3年後離婚するはずが、敏腕ドクターの切愛には抗えない
「どうしたんですか? 急に」

 そういう顔は心臓に悪いからやめてほしいところ。

「仕事をしながらじゃ大変だろ? それなのにいつも栄養バランスを考えて作ってくれてさ。感謝してもしきれないよ」

 改めて言われると、気恥ずかしくなる。

「そんなことありませんよ。料理は元々好きでしたし、それに理人さんがいつも美味しいって言って食べてくれるから私も嬉しいんです。なので気にしないでください」

 ずっとひとりで食事をすることに味気なさを感じていたけど、一緒に食べてくれるようになって私も感謝しているから。
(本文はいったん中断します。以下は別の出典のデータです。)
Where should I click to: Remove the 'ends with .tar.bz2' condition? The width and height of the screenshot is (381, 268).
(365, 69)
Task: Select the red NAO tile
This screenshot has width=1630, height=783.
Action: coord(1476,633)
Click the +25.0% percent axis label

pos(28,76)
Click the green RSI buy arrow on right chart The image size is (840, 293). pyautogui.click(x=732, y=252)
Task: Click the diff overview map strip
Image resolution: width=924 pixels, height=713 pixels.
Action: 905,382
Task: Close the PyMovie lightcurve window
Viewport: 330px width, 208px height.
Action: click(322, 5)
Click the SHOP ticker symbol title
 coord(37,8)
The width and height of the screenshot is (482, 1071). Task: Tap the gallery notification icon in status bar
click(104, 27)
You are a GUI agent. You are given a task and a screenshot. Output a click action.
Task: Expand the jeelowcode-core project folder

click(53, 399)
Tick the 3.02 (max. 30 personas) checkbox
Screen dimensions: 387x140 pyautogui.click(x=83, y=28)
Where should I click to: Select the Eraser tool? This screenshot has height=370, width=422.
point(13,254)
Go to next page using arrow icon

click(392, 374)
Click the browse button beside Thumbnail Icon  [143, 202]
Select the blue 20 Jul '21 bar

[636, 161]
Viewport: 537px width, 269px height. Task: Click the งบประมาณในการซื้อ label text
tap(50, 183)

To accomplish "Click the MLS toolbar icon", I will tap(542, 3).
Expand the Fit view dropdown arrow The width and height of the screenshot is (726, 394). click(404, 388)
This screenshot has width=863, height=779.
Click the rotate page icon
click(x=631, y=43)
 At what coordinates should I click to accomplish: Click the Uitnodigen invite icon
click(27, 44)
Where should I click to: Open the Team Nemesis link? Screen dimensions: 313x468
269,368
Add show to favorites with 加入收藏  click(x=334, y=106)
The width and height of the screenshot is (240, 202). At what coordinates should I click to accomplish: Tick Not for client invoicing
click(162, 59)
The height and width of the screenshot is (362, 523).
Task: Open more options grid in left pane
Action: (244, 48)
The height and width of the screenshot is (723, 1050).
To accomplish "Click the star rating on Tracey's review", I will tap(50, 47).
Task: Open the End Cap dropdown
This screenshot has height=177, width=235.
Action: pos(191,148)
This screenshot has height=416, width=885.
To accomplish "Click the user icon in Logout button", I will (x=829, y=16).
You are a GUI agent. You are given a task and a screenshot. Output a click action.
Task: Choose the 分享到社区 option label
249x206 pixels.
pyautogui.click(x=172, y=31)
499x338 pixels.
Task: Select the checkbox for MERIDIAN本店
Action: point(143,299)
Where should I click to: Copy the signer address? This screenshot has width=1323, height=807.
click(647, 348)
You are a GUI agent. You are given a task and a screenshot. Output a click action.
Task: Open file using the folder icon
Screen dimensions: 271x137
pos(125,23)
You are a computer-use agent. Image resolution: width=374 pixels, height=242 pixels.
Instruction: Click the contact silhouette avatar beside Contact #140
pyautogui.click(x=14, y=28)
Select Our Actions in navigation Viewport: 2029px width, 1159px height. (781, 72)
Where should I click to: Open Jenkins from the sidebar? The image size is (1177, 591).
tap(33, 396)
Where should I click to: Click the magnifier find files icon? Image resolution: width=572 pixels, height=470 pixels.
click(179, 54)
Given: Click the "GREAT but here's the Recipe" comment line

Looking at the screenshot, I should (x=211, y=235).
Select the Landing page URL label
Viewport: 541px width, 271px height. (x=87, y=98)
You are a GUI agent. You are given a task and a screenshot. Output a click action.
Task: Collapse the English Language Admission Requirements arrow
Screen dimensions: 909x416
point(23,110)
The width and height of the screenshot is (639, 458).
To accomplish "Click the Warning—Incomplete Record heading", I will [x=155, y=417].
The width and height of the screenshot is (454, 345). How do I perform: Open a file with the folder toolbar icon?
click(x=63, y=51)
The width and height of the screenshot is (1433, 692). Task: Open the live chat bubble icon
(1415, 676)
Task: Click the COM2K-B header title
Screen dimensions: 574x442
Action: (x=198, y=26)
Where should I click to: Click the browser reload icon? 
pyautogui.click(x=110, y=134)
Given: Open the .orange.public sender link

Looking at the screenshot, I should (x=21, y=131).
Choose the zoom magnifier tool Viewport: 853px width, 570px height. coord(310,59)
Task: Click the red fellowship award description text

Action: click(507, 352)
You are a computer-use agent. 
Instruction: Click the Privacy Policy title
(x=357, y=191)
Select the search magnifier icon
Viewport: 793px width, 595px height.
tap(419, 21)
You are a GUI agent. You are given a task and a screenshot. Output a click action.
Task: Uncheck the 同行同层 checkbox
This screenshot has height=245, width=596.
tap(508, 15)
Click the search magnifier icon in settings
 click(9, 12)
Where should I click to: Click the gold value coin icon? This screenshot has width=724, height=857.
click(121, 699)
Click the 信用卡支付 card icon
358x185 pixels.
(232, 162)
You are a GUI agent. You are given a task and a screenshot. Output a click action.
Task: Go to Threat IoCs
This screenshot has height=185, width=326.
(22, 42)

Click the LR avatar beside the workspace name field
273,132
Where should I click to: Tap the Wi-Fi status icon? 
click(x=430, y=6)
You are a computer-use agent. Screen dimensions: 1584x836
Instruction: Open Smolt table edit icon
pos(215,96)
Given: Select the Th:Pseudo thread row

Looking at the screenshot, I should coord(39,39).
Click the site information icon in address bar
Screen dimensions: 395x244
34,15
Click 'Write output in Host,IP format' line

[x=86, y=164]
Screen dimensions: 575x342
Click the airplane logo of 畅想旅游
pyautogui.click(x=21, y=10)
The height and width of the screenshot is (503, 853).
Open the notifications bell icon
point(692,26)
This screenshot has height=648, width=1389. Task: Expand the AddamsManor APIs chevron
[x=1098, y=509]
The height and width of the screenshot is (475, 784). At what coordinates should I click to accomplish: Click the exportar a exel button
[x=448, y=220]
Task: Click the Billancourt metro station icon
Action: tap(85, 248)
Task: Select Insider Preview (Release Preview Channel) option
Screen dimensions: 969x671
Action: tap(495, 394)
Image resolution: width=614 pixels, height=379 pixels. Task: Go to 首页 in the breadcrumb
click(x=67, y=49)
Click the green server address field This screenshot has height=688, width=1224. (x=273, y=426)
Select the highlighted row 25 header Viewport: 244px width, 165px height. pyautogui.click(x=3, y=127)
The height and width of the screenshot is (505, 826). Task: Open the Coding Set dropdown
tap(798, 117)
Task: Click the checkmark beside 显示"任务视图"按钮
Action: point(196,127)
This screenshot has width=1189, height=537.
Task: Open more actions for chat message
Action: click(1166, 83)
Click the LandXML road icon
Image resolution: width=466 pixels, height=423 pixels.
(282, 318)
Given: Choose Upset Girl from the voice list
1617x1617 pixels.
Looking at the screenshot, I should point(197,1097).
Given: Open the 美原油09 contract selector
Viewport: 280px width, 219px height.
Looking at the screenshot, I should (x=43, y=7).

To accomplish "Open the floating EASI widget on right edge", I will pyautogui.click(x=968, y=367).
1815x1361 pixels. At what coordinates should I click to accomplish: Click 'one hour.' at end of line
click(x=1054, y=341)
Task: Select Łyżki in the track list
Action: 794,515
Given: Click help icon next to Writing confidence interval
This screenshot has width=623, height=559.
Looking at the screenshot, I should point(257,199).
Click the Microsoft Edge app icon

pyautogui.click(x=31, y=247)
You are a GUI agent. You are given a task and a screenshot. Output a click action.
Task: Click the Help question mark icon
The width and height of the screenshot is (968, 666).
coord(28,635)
「そうはいかないよ。契約違反しているし、なにかお礼をさせてほしいんだ」

「お礼ですか?」

「そう。俺が渡したカードもほとんど使っていないだろ? 気にせずなんでも好きなものを買ったらいい」

 好きなものと言われても困ってしまう。

「本当に気にしないでください。食材や必要な物を買っていただくだけで充分です」

 それに近くのスーパーは高級品ばかり取り扱っているから、けっこうな金額を使わせてもらっているのだから。

 しかし理人さんは不満なようで、片眉を上げた。